Operational viability has become a serious concern, especially for smaller, independently owned retailers with limited access to capital. It is no longer a question of profitability; it is a question of survival.

Number two, while still reeling from these massively devalued inventory and product writedowns, dealers are now confronting prohibitive regulatory compliance costs for fertilizers and chemicals. Whether they are developed as an industry code or as a government regulation, these new standards translate to real operating costs, and agri-retailers are continually being stuck with the bill. In and of itself, no one regulation is the culprit.

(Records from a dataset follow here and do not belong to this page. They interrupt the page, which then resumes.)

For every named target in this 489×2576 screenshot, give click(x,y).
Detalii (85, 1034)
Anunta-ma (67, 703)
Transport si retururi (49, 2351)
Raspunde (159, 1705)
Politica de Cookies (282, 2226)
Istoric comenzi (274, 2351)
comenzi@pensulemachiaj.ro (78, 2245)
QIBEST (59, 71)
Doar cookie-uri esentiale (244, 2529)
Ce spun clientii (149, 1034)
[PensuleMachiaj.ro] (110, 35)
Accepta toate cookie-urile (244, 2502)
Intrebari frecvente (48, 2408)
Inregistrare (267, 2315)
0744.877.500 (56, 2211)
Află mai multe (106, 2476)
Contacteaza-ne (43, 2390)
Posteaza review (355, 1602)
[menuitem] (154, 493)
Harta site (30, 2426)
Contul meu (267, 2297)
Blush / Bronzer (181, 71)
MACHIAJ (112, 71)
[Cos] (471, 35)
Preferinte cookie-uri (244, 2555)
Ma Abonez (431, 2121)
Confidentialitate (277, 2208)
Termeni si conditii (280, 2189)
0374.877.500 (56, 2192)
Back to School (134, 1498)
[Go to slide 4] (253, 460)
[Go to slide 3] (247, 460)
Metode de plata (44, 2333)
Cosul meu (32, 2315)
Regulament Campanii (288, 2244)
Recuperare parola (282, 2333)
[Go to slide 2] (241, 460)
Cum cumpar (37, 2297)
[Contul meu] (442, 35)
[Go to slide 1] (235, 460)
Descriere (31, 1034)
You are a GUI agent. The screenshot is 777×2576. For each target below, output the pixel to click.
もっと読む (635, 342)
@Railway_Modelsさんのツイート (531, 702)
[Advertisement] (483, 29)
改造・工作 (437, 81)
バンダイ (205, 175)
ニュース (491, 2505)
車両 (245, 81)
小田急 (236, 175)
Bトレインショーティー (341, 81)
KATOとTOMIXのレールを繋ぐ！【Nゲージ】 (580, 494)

However, it is the cumulative cost of several existing and new requirements that is threatening the ability of many operations to run profitably. CSA B620, the ammonia code of practice, provincial boiler branch regulations, the Agrichemical Warehousing Standards Association, emergency response assistance programs, restricted components regulations, and now the new transport of dangerous goods security regulations have culminated in an insurmountable and near-futile hurdle for agri-retailers. This cumulative regulatory burden is simply too much to bear for most agri-retailers. The input market will not support price increases at a time when customers are already deferring their purchases and margins are thinned by the averaging in of higher-priced inventory.

CAAR has testified in front of this committee before about this issue and warned that if a site security and safety contribution program was not established, then dealers would be forced to drop products and even exit the market entirely. That is all coming to fruition now. Many dealers have analyzed their costs to maintain products like anhydrous ammonia and have concluded that it simply is not profitable to continue offering that product. Several dealers, including a major network in Alberta, have recently decided to stop selling anhydrous ammonia. Consequences to the growers are obvious: reduced competition, reduced access to product, increased transportation cost, and of course higher prices down the road.

This regulatory burden is now going to be further compounded by new security regulations being developed under the new and revised Transport of Dangerous Goods Act. Unfortunately, regulators and departments perceive each isolated regulation as minimally prescriptive, but from an agri-retail perspective, when they're considered collectively, because they have to be, then the cumulative burden becomes prohibitive. In other words, a death by a thousand cuts is just as lethal.

CAAR has previously proposed an integrated crop input security protocol that covers all input in a single initiative, so we do not have to address security with an inefficient product-by-product piecemeal approach. But that proposal continues to fall on deaf ears, despite supporting recommendations by both this House committee as well as the Senate agricultural committee.

Canadian agri-retailers and growers now find themselves at a competitive disadvantage versus their American counterparts, as a result of passage of the massive U.S. Farm Bill that contains an agri-business security tax credit that essentially splits the cost of site security between government and industry. The U.S. Congress has also passed a grant program for acquisition of specialty security equipment. This committee has already recognized the disadvantage this disparity poses for Canadian agriculture and reflected it in its recommendation previously. Still, nothing has been done about it.

I recently attended a chemical sector security summit in Baltimore, Maryland, hosted by the Department of Homeland Security, and I was astounded by the level of cooperation between government and industry on chemical security. Not only is the U.S. government sharing the cost, but industry task forces have been struck to advise and consult with the Department of Homeland Security on pragmatic solutions that do not threaten operational viability of the private sector.

Ironically, here in Canada, CAAR cannot even get the Department of Public Safety to engage us in a discussion. The Minister of Public Safety has instructed us to take this matter up with the Minister of Agriculture, who has then passed the file onto to Agriculture Canada.

Despite several meetings with AAFC officials, the file is essentially being ignored. In fact, a recent access to information request by CAAR reveals that AAFC is actually internally dodging and deflecting the issue at every opportunity. AAFC staff insisted that we should produce evidence of industry support for our proposal, so we obtained consensus from the Canadian fertilizer industry on the security costs and even received a letter of endorsement, but then the department insisted that grower support was required. So we brought the Grain Growers of Canada representatives with us, who sat shoulder to shoulder with us in meetings. We also presented letters of support from the CFA. That wasn't good enough. Now AAFC wants more evidence of consequences to industry, so we've copied them on the takeovers and foreclosures that are occurring, but still that's not enough. This has clearly become a game of fetch.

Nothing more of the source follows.